New channel suits members’ preferences to communicate on the go.
For credit unions that pride themselves on personal service, here’s an update: Facilitating two-way texting with members may now be the communication channel most aligned with that aim.
Why text? Because no one answers the phone anymore, and connecting via email is becoming increasingly hit and miss. “It’s pretty difficult to finish a loan application or follow up for customer service when you can only reach members by phone 5% of the time,” says Kenneth Burke, director of marketing with Text Request, Chattanooga, Tennessee.
In comparison, 95% of texts are read within the first three minutes, and the average response time is about 90 seconds, according to the website Business2Communit. Text response rates can exceed 50%, depending on the call to action, which means “you can save hours every day just following up with members more efficiently through texts,” says Burke.
Joining the Conversation
Texting is increasingly the preferred mode of remote conversation among individuals and groups of family and friends, and now those preferences are carrying over into business communication, notes Joe Winn of Credit Union Geek, Plantation, Florida.

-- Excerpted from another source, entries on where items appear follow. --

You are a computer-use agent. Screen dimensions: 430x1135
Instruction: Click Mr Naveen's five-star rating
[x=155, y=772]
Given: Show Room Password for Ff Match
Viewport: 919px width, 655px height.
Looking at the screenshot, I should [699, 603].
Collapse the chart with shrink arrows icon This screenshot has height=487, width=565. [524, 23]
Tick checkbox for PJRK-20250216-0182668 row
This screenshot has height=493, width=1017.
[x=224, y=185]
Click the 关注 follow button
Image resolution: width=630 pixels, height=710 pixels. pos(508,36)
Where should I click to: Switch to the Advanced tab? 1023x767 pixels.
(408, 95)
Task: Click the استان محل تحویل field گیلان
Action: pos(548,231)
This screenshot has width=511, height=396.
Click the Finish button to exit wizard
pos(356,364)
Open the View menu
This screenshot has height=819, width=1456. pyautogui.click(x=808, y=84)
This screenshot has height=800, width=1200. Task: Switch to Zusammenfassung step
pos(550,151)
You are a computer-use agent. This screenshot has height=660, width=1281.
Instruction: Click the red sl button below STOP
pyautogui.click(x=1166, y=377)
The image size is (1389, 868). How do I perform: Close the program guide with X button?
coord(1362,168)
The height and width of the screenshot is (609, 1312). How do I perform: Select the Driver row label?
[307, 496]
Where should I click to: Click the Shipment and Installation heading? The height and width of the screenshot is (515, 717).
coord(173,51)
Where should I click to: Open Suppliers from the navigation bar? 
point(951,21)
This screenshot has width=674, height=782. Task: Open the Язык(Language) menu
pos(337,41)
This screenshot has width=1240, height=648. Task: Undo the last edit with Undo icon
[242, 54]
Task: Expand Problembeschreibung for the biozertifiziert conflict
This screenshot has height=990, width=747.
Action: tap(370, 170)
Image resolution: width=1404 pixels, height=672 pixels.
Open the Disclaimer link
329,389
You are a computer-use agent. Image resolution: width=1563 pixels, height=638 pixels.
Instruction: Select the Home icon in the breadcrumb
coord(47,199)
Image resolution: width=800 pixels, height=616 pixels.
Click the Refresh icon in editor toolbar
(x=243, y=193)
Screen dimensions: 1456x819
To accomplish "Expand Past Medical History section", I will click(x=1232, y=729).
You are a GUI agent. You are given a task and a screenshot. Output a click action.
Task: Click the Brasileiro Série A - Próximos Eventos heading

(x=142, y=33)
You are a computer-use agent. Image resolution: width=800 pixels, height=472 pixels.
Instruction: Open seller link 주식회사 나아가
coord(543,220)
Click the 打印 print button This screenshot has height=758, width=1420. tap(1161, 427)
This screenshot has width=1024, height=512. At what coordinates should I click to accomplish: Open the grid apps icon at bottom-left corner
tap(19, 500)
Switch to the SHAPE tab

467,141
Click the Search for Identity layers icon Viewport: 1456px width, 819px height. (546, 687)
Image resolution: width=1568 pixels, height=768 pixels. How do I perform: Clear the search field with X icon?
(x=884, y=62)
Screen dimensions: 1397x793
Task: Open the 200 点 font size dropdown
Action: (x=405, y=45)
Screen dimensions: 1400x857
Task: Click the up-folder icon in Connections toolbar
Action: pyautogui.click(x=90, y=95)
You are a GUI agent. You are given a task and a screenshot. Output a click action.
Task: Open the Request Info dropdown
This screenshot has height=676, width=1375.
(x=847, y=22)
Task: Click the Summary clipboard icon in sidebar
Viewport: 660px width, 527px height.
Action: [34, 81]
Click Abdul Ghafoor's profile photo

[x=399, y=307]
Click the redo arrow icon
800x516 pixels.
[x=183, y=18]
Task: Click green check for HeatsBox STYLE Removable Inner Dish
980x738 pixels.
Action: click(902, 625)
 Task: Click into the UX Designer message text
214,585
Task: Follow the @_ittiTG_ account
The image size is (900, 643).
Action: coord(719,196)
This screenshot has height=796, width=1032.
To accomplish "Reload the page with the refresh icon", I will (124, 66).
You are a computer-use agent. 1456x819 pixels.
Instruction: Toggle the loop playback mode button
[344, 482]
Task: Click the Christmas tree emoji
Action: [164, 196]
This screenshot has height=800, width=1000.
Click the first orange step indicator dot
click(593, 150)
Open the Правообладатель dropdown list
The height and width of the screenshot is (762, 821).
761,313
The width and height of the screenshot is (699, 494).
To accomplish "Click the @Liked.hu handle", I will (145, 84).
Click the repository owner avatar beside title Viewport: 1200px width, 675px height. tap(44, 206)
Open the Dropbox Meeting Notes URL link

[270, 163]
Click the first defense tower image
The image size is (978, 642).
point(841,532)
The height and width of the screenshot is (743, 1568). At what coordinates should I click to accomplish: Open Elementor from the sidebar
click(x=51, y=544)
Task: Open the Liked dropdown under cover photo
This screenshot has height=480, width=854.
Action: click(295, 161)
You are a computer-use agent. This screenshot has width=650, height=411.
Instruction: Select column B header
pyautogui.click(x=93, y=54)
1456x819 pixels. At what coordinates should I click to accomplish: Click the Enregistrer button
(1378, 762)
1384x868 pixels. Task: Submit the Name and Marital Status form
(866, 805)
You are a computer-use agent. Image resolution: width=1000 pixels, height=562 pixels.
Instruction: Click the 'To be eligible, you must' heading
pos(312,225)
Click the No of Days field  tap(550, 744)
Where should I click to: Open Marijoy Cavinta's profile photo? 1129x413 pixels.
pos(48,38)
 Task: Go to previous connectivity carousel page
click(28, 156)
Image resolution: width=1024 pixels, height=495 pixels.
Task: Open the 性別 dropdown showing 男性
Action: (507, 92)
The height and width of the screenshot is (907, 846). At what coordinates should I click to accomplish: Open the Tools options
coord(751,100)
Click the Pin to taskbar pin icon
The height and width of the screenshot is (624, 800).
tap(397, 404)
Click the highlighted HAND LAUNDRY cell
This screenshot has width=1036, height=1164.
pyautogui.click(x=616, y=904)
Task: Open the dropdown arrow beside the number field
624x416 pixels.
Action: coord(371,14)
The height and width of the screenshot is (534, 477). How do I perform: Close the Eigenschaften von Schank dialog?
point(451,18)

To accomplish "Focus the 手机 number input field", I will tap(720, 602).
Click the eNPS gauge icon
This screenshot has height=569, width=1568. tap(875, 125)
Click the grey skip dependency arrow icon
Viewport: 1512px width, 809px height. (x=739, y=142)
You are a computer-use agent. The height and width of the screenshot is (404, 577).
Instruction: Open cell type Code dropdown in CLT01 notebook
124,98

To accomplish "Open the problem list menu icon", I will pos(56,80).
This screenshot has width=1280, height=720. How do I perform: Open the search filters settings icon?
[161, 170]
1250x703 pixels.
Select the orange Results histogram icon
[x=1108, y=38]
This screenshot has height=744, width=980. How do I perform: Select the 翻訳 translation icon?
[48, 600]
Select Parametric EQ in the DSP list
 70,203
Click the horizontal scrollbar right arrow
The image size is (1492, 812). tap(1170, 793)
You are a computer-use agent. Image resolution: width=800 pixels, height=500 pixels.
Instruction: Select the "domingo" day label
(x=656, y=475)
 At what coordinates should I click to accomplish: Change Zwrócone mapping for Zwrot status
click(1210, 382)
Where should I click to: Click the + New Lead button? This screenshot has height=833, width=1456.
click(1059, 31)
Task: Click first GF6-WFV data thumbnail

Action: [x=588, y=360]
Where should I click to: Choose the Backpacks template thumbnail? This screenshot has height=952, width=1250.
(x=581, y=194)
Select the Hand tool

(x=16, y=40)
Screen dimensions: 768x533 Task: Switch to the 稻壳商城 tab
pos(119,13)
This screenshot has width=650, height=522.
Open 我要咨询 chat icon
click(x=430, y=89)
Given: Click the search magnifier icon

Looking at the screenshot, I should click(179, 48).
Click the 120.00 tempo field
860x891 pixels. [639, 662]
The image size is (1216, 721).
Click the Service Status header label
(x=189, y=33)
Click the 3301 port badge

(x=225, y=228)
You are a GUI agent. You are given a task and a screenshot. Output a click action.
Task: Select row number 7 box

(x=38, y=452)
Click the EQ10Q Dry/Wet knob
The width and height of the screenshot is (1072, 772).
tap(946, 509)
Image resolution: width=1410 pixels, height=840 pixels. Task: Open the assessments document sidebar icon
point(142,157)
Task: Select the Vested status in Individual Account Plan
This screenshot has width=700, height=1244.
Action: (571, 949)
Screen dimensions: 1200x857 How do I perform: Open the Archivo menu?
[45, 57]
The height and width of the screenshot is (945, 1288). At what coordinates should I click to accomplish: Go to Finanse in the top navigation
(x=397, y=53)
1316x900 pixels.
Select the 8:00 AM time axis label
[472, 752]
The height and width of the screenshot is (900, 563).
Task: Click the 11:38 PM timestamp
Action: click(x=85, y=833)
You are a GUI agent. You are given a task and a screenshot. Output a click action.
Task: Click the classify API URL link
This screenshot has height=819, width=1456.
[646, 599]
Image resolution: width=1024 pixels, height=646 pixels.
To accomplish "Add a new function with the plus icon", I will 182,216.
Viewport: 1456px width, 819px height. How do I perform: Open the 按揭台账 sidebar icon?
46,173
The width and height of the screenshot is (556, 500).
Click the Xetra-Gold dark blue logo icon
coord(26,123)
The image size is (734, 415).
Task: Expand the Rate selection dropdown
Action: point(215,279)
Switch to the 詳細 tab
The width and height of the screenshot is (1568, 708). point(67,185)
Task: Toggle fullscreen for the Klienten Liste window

As a sign of that shift, Apple introduced functionality in its iOS operating system last year to support Business Chat, which allows iPhone users to connect easily with participating companies, including big names like Marriott, Home Depot and Lowe’s, Sprint and T-Mobile, Wells Fargo and Quicken Loans.
According to Apple’s description, a message option shows up when users search for participating businesses on the iOS Maps app or Safari, and consumers can begin the conversation without sharing their names or phone numbers. They can also take the next step and place orders, make reservations and pay for goods and services through the secure chat channel—and then they can close the conversation by simply deleting the thread.
There are also a variety of hardware-agnostic options available to credit unions looking to connect with members via texting, and Winn suggests there is good reason to move in that direction: “Text messages get looked at, they get seen, and they generally get acted upon. That fits with the credit union’s goal to remain top-of-mind with members and to ensure that their products and services get used.”
Michael Hartsog, director of mid-market sales for Quiq, Bozeman, Montana, agrees. “Members are already texting with businesses in other industries, like retail, hospitality and airlines. It’s becoming the channel of choice,” he notes. “Members are connected and active, not sitting in front of a computer, so texting allows them to communicate anytime, anywhere.”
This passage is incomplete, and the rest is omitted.